Monday 18 March 2013

Feeling Hopeful....


February 29 Friday

I am calmer today. The occasional emotional surge when I sob unrestrainedly, but I am feeling more in control and more hopeful that perhaps the Beloved’s cancer might be kept under control, not get worse, or perhaps just spontaneously disappear. With all the powers we have at our disposal , the efforts we are making…. oh surely we can make the impossible possible.

Generally I feel slightly paralyzed. Since the diagnosis I haven’t been very active. Paper work is piling up as I sit at home researching cures and trying to find a country property to rent so Nutty can have fresh air and access to the outside. Tomorrow I will do more, get on top of things.

Thank god I don’t `work’ and can have time at home to (not) get on with everything.

Had a good cranial session with my regular lovely Osteopath Who Won’t Stop Talking, now back from holiday. Although I’ve tried several osteopaths recently, none of them are as good, although I wish he would not constantly talk. But today I was glad for the chat for he is so sympathetic and kind, so full of wise words about dealing with loss.

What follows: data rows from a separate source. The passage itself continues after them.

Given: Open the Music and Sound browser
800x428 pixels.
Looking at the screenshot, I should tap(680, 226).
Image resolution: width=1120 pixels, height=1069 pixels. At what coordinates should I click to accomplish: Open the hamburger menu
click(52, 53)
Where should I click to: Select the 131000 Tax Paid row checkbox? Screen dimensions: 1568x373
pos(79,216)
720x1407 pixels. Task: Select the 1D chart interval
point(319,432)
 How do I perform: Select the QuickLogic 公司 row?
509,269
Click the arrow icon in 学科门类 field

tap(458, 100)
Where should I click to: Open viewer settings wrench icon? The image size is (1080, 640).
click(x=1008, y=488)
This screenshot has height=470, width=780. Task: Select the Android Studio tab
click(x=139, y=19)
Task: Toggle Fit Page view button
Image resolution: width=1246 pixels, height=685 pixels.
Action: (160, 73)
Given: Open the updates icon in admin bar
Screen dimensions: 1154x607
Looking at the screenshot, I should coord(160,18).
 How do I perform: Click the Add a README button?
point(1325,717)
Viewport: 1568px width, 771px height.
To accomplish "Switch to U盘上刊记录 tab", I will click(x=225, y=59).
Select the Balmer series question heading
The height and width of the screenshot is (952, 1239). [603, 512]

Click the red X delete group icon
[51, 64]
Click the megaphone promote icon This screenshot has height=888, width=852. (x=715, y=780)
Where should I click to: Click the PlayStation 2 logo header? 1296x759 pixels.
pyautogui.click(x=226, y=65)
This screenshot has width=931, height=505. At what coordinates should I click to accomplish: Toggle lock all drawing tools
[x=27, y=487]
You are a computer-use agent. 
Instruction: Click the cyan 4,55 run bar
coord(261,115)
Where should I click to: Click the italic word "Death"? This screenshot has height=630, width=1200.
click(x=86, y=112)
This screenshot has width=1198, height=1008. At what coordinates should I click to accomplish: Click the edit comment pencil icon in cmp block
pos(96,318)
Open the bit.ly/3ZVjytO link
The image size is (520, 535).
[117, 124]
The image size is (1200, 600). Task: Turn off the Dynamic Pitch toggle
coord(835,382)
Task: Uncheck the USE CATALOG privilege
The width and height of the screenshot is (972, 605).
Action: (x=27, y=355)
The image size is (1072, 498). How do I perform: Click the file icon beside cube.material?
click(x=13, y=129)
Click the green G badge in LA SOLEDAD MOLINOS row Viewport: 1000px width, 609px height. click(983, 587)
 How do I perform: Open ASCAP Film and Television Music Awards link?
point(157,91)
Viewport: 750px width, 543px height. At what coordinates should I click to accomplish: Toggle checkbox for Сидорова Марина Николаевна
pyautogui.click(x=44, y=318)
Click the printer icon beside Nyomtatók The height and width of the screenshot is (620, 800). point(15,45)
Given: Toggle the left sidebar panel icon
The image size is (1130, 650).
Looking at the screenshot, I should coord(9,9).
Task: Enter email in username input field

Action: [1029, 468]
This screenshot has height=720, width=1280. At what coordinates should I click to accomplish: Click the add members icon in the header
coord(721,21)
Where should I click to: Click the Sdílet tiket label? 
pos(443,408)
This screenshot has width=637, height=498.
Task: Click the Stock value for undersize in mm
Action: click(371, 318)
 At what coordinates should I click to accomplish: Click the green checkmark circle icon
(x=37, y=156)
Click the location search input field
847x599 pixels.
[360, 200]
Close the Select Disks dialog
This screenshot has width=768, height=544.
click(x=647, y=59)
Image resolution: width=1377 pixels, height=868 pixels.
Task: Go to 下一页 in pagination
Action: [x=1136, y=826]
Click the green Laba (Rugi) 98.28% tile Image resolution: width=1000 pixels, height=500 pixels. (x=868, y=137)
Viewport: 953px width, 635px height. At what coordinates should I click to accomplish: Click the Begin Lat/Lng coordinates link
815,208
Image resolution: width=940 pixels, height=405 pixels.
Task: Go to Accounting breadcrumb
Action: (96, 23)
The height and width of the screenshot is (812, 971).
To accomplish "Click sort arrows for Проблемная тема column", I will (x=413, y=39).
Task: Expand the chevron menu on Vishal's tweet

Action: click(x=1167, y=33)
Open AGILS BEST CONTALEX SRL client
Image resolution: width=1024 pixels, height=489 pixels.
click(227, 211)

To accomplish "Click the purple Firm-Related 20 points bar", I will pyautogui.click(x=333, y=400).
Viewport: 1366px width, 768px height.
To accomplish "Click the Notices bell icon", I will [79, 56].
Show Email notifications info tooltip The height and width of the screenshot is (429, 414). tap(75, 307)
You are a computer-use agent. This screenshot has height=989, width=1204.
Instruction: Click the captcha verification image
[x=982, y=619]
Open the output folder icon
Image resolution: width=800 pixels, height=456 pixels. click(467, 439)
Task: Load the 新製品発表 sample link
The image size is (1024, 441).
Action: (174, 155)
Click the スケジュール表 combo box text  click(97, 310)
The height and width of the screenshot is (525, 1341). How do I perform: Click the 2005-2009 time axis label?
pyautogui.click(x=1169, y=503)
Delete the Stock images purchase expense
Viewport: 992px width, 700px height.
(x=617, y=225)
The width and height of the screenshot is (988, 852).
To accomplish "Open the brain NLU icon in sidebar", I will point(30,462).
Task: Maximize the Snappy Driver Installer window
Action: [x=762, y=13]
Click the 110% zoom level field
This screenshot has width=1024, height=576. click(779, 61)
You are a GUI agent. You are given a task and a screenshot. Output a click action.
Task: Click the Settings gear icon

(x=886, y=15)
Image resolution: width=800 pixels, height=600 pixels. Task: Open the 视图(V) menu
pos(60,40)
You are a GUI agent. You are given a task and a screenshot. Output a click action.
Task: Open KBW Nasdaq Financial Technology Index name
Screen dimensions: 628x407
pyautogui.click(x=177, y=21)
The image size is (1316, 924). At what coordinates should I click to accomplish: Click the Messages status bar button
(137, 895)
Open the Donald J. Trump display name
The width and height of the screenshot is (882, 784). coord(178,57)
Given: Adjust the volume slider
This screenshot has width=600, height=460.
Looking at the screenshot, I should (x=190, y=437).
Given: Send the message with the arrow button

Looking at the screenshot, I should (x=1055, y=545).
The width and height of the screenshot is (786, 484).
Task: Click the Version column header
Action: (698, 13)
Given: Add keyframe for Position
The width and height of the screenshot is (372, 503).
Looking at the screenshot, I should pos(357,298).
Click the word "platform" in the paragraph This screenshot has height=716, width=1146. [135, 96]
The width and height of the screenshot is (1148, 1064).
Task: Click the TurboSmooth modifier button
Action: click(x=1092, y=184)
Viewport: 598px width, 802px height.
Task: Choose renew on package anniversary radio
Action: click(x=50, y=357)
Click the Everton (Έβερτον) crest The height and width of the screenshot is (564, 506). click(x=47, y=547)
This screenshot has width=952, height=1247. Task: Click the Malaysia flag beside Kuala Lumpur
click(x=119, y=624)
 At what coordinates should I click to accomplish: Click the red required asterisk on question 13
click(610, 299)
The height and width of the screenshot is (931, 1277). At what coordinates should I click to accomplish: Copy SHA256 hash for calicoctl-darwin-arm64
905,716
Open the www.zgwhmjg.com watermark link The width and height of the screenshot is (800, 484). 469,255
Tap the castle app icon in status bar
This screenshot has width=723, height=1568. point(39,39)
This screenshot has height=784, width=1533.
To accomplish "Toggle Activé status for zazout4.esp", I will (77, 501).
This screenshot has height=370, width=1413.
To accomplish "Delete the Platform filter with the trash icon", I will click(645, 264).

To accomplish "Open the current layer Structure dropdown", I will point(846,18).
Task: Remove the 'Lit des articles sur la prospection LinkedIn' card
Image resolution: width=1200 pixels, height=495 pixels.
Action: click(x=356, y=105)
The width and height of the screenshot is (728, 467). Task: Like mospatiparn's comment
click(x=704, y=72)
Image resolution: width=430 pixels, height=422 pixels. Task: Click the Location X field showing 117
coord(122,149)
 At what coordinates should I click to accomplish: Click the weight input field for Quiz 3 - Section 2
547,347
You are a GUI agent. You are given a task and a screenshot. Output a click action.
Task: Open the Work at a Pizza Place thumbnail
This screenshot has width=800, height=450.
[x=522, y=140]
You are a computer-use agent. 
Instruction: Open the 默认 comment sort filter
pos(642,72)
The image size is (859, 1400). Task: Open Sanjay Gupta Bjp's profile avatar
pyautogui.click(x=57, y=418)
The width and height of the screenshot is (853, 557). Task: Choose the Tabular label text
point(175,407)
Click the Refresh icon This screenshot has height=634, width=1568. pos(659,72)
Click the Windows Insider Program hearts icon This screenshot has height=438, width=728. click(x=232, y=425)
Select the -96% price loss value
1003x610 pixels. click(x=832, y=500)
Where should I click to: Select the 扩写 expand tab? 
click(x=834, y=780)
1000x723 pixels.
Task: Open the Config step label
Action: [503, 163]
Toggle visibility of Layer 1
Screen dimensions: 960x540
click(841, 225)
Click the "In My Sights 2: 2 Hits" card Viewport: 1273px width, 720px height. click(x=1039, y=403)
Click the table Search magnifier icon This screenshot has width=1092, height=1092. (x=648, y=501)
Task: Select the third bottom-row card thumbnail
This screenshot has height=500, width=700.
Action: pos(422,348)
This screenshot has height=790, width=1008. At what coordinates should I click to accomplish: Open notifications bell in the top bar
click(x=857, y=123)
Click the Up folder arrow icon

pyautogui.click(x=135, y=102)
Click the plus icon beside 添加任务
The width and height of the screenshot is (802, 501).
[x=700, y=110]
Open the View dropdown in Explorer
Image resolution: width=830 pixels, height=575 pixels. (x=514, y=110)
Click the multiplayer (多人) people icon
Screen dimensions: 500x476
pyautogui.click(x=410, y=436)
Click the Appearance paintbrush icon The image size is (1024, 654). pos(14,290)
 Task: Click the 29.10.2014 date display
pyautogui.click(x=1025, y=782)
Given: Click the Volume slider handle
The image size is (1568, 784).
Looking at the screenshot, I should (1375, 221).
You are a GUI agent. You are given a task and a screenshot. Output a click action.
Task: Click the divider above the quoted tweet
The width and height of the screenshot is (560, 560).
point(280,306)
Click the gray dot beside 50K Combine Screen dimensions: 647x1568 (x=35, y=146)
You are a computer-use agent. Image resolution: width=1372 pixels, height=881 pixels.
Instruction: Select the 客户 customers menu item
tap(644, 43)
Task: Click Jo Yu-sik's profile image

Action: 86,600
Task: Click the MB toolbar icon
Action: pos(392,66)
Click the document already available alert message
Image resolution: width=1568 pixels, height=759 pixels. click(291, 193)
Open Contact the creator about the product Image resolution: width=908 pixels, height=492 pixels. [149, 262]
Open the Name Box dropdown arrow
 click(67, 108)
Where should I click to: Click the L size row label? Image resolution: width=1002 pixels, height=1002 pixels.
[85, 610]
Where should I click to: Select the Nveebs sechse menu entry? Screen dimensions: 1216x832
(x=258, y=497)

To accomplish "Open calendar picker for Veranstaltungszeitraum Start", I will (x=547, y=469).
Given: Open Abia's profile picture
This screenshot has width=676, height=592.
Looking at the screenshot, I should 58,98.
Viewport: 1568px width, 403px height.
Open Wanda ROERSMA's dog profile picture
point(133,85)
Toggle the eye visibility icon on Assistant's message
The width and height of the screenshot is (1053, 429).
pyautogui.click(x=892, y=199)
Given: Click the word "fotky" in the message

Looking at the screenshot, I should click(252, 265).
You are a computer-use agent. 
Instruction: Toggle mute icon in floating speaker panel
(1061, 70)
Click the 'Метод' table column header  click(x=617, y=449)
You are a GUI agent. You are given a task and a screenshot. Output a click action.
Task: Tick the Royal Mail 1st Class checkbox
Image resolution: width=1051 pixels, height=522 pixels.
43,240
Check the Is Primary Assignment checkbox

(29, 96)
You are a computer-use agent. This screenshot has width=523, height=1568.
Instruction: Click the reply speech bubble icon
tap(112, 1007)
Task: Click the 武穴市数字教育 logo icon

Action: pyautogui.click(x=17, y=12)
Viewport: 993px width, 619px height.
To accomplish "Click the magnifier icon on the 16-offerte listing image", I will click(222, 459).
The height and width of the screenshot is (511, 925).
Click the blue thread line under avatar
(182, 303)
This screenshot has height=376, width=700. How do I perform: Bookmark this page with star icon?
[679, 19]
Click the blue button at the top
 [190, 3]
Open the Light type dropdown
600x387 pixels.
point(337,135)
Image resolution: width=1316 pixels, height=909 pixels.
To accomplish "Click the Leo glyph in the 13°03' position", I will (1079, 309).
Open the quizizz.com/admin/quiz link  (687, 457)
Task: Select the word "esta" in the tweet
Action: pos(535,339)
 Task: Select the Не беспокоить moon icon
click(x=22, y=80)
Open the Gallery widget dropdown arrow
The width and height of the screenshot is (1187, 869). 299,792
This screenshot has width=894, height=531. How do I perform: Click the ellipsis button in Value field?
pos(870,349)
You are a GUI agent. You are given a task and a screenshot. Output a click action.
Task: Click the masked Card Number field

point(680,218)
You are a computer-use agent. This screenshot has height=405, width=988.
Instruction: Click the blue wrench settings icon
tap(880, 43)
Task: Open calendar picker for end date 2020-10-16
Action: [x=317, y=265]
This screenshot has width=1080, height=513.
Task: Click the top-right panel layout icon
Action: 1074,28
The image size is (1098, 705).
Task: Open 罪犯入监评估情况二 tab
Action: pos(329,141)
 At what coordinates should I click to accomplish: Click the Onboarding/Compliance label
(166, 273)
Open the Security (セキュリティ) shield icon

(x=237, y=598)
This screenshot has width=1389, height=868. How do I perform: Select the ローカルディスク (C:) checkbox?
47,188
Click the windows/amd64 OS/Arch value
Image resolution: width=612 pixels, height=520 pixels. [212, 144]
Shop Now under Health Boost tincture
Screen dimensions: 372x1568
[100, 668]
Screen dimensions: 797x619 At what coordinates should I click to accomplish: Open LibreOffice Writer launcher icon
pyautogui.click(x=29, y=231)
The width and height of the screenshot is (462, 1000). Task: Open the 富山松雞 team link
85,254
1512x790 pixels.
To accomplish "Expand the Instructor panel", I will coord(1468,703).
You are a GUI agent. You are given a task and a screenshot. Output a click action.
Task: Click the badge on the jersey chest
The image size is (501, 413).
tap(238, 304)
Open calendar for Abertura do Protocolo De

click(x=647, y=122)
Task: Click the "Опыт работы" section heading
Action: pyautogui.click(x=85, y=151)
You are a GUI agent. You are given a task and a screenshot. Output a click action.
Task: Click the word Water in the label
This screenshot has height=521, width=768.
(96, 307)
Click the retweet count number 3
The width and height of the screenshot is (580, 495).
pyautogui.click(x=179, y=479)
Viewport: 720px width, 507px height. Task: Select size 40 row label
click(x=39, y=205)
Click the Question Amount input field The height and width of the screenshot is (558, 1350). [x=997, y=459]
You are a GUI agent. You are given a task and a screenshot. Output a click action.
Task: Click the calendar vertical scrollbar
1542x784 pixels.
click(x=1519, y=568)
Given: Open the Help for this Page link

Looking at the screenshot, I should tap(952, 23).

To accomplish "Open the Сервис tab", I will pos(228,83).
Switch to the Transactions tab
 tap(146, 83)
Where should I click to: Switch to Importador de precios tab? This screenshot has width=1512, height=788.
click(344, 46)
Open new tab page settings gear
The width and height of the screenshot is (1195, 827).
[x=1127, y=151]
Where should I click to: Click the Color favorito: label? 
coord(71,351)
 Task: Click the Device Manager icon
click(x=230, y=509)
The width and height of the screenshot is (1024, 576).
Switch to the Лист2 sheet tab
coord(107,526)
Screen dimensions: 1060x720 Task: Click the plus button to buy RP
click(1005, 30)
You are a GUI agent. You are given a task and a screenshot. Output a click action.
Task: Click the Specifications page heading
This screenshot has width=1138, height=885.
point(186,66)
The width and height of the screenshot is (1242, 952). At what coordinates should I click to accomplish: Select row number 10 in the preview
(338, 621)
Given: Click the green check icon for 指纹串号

Earlier I took Nutty out with our 2 rescue Bichon Frises (the Tinies) to the park. I am patient with him as he shuffles along beside me. He is very slow now, but that’s OK. I sat on a bench and chanted for 15 minutes as he lay down beside me, it’s been cold recently but we were warmed a little by the setting sun 

I am enjoying these small moments with him and make the most of all of them.